Teks yang diberikan:
━━━━━━━━━━━━━━━━━━━━

Quote of The Day

Selepas musim yang berganti, cara terbaik untuk memudahkan syukurmu terlantun adalah dengan menyederhanakan harapanmu hari ini.

Jumat, 30 September 2011

Menakar Kadar Nasionalisme Kita

Menakar Kadar Nasionalisme Kita

Di sebuah film
Seorang anak laki-laki berjalan menuju podium, berkumpul bersama anak-anak lain, dan sesaat kemudian, dipejamkannya mata sejenak, bersiap menyanyikan sebuah lagu. Di ujung meja hadirin sana, sang ibu duduk bersama hadirin lain, melambaikan tangan di udara, memberi sang anak semangat. 

Saat yang dinanti pun tiba. Anak laki-laki tsb, memimpin paduan suara menyanyikan sebuah lagu. Sebuah lagu yang membuat sang ibu, ayah, dan keluarga besarnya tersentak sekaligus haru. Bukan hanya mereka, namun juga seorang tetangga mereka di kompleks perumahan, seorang perempuan paruh baya berkebangsaan Inggris yang juga hadir.

━━━━━━━━━━━━━━━━━━━━

Cuplikan dataset:
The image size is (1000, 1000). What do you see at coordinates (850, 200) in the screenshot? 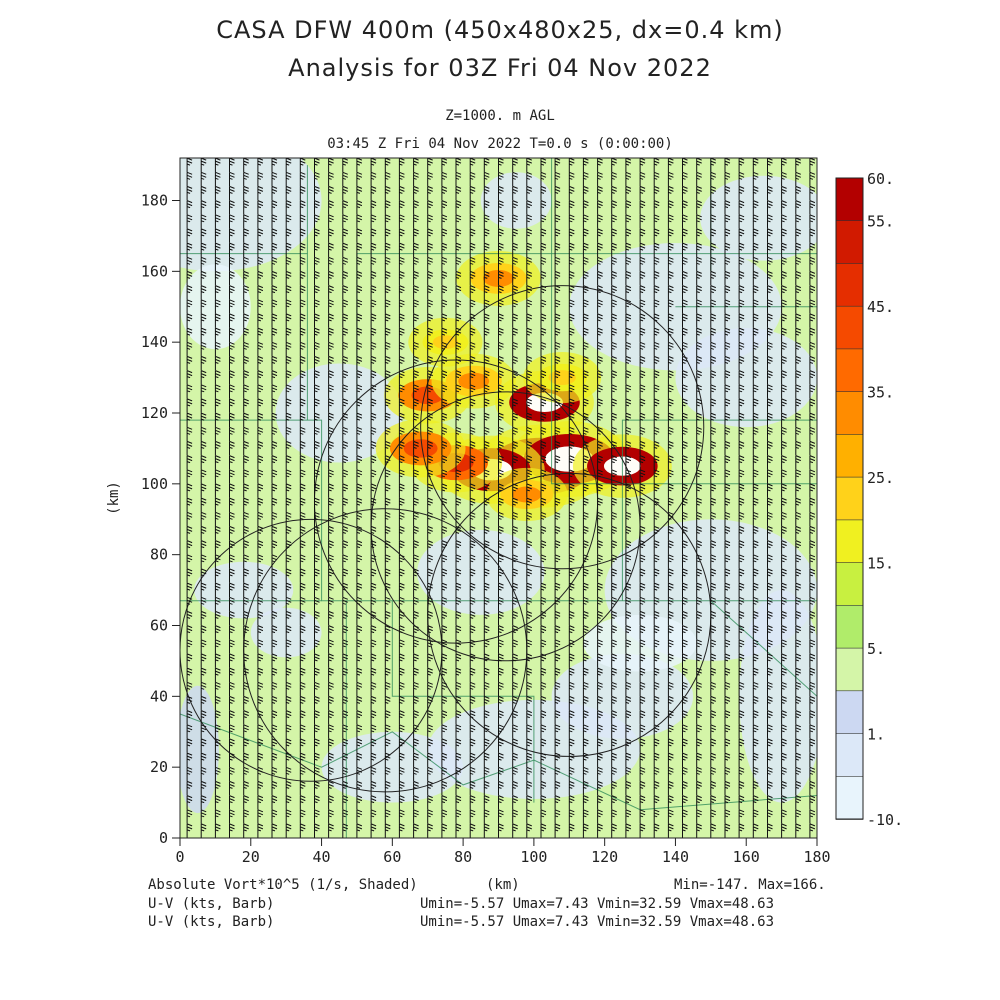
I see `colorbar-swatch` at bounding box center [850, 200].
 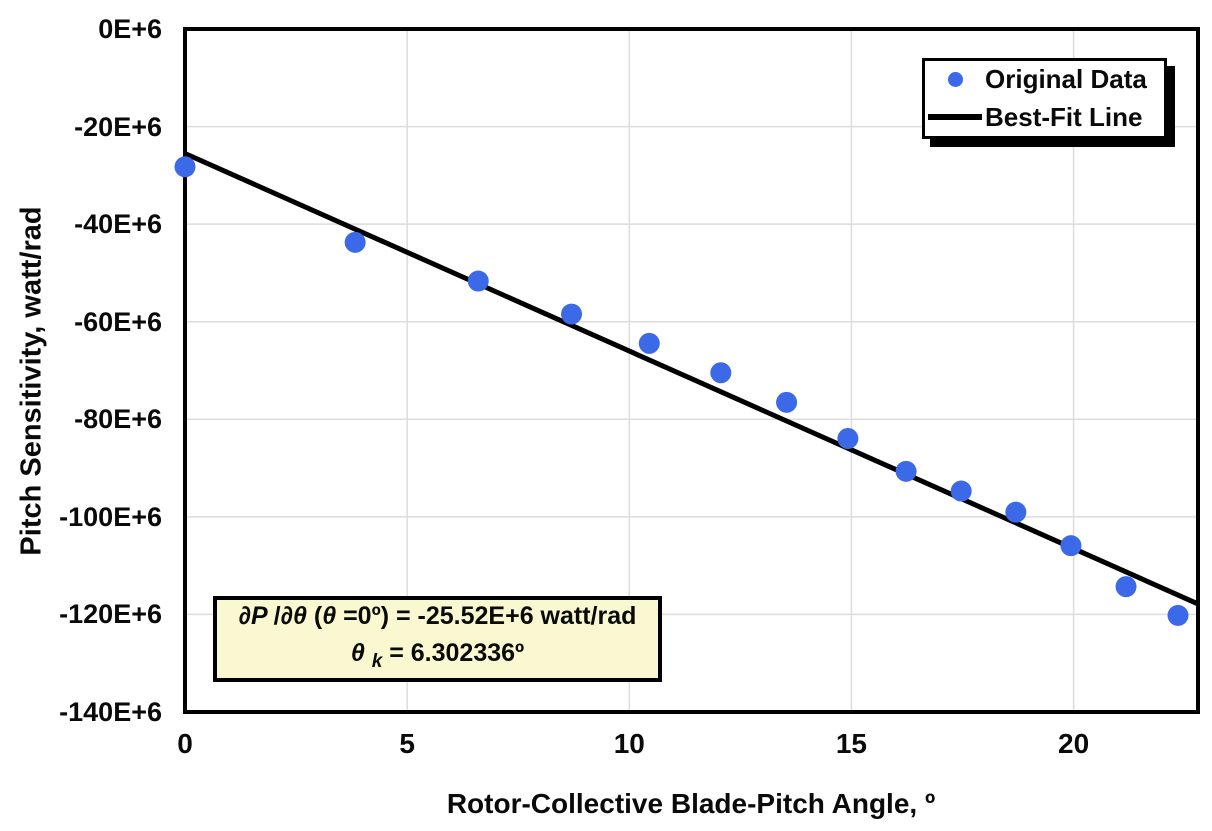 I want to click on x-tick-label: 0, so click(x=185, y=744).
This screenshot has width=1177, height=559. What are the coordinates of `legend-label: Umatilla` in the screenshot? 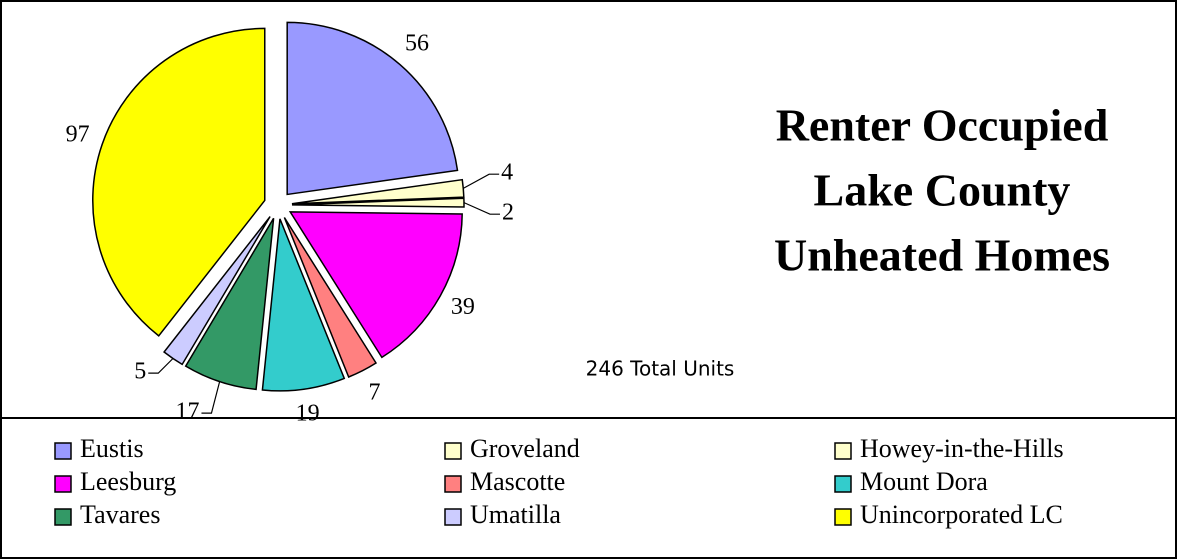 It's located at (516, 514).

━━━━━━━━━━━━━━━━━━━━

Tugas:
Jawab pertanyaan berikut dari teks tentang nasionalisme di atas:
(a) Tanggal berapa yang tercantum pada tulisan itu?
(b) Apa yang dilakukan sang ibu untuk memberi semangat kepada anaknya?
(c) Apa kebangsaan tetangga yang juga hadir?

Tugas selesai:
(a) Jumat, 30 September 2011.
(b) Ia melambaikan tangan di udara.
(c) Inggris.